* **EXERCISE BRIEF**
Update the data below by replacing every "Instruction:" with "Goal:" and leaving everything else unchanged.

━━━━━━━━

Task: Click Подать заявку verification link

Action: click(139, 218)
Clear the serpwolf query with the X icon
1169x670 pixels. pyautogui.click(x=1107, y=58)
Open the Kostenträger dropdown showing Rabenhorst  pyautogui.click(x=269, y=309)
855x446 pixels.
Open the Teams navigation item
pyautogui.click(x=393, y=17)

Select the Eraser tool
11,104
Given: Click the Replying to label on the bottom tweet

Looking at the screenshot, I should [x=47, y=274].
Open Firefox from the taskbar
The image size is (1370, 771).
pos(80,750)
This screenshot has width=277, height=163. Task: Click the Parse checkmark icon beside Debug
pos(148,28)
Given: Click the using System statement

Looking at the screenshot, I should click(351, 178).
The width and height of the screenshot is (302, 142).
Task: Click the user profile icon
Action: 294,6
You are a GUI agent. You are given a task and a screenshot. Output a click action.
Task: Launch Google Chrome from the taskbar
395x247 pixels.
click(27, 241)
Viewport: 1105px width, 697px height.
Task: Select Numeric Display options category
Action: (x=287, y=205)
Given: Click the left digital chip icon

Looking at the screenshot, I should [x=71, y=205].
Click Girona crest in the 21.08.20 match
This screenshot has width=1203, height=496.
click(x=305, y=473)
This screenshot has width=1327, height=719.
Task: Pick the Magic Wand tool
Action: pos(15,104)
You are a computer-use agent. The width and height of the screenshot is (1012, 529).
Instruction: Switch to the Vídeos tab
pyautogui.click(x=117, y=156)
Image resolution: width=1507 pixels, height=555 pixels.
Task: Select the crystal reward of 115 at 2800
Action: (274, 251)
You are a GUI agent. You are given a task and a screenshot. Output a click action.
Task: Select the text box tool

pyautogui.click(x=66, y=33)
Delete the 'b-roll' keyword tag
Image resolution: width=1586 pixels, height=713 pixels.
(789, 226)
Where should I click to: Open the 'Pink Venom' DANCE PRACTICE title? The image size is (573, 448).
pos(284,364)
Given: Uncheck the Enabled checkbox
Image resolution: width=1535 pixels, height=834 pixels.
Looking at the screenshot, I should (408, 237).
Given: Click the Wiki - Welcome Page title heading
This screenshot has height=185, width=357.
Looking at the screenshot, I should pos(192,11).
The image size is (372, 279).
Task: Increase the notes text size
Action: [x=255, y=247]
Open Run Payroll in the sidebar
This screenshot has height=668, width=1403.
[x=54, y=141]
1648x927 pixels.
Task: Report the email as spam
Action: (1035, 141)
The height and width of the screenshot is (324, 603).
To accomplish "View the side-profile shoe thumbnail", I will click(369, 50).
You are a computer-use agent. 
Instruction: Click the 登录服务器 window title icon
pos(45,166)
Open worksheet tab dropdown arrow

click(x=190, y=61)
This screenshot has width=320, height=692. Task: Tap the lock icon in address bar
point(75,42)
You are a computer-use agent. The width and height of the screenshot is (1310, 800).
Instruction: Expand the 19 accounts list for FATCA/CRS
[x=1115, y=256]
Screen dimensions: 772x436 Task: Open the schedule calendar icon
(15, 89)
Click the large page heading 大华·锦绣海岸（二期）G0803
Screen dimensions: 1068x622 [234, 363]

━━━━━━━━

* **TASK ANSWER**
Task: Click Подать заявку verification link

Action: click(139, 218)
Clear the serpwolf query with the X icon
1169x670 pixels. pyautogui.click(x=1107, y=58)
Open the Kostenträger dropdown showing Rabenhorst  pyautogui.click(x=269, y=309)
855x446 pixels.
Open the Teams navigation item
pyautogui.click(x=393, y=17)

Select the Eraser tool
11,104
Given: Click the Replying to label on the bottom tweet

Looking at the screenshot, I should [x=47, y=274].
Open Firefox from the taskbar
The image size is (1370, 771).
pos(80,750)
This screenshot has width=277, height=163. Task: Click the Parse checkmark icon beside Debug
pos(148,28)
Given: Click the using System statement

Looking at the screenshot, I should click(351, 178).
The width and height of the screenshot is (302, 142).
Task: Click the user profile icon
Action: 294,6
You are a GUI agent. You are given a task and a screenshot. Output a click action.
Task: Launch Google Chrome from the taskbar
395x247 pixels.
click(27, 241)
Viewport: 1105px width, 697px height.
Task: Select Numeric Display options category
Action: (x=287, y=205)
Given: Click the left digital chip icon

Looking at the screenshot, I should [x=71, y=205].
Click Girona crest in the 21.08.20 match
This screenshot has width=1203, height=496.
click(x=305, y=473)
This screenshot has width=1327, height=719.
Task: Pick the Magic Wand tool
Action: pos(15,104)
You are a computer-use agent. The width and height of the screenshot is (1012, 529).
Goal: Switch to the Vídeos tab
pyautogui.click(x=117, y=156)
Image resolution: width=1507 pixels, height=555 pixels.
Task: Select the crystal reward of 115 at 2800
Action: (274, 251)
You are a GUI agent. You are given a task and a screenshot. Output a click action.
Task: Select the text box tool

pyautogui.click(x=66, y=33)
Delete the 'b-roll' keyword tag
Image resolution: width=1586 pixels, height=713 pixels.
(789, 226)
Where should I click to: Open the 'Pink Venom' DANCE PRACTICE title? The image size is (573, 448).
pos(284,364)
Given: Uncheck the Enabled checkbox
Image resolution: width=1535 pixels, height=834 pixels.
Looking at the screenshot, I should (408, 237).
Given: Click the Wiki - Welcome Page title heading
This screenshot has height=185, width=357.
Looking at the screenshot, I should pos(192,11).
The image size is (372, 279).
Task: Increase the notes text size
Action: [x=255, y=247]
Open Run Payroll in the sidebar
This screenshot has height=668, width=1403.
[x=54, y=141]
1648x927 pixels.
Task: Report the email as spam
Action: (1035, 141)
The height and width of the screenshot is (324, 603).
To accomplish "View the side-profile shoe thumbnail", I will click(369, 50).
You are a computer-use agent. 
Goal: Click the 登录服务器 window title icon
pos(45,166)
Open worksheet tab dropdown arrow

click(x=190, y=61)
This screenshot has width=320, height=692. Task: Tap the lock icon in address bar
point(75,42)
You are a computer-use agent. The width and height of the screenshot is (1310, 800).
Goal: Expand the 19 accounts list for FATCA/CRS
[x=1115, y=256]
Screen dimensions: 772x436 Task: Open the schedule calendar icon
(15, 89)
Click the large page heading 大华·锦绣海岸（二期）G0803
Screen dimensions: 1068x622 [234, 363]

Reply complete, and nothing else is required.